[Start of Attachment]
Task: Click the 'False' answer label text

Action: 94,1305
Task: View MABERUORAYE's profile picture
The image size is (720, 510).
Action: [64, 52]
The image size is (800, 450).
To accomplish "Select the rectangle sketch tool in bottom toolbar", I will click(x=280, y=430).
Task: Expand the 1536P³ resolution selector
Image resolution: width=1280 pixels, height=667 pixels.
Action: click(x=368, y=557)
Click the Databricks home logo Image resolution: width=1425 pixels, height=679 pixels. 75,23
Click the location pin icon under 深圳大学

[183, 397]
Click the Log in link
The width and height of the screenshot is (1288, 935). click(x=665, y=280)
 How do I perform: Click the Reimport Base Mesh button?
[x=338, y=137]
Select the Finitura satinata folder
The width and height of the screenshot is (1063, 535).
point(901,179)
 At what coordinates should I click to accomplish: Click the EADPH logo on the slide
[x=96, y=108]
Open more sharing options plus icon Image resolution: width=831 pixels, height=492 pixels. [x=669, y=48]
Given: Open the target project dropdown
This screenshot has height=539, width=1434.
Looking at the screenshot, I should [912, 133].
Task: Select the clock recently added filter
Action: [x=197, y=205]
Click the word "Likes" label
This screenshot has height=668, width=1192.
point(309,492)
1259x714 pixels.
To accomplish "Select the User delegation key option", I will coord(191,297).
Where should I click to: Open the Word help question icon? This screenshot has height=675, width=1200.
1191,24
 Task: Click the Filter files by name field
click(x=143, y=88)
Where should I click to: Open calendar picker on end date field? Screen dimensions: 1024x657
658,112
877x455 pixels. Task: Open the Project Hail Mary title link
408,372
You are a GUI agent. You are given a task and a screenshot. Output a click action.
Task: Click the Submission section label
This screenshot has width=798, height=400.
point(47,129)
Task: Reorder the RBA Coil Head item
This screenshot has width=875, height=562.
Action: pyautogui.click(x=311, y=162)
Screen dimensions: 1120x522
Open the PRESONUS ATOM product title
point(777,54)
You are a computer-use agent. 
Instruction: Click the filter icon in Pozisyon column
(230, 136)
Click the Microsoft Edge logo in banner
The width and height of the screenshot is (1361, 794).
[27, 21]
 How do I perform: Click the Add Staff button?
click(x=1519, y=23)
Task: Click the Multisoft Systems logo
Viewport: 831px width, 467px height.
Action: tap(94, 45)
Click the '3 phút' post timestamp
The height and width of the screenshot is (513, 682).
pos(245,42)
[End of Attachment]
WHAT IS NEEDED —
Your reply is to repeat, unchanged, the lines above running from the one with "877x455 pixels. Task: Open" up to and including the one with "Task: Reorder the RBA Coil Head item".

RESULT OF THE TASK —
877x455 pixels. Task: Open the Project Hail Mary title link
408,372
You are a GUI agent. You are given a task and a screenshot. Output a click action.
Task: Click the Submission section label
This screenshot has width=798, height=400.
point(47,129)
Task: Reorder the RBA Coil Head item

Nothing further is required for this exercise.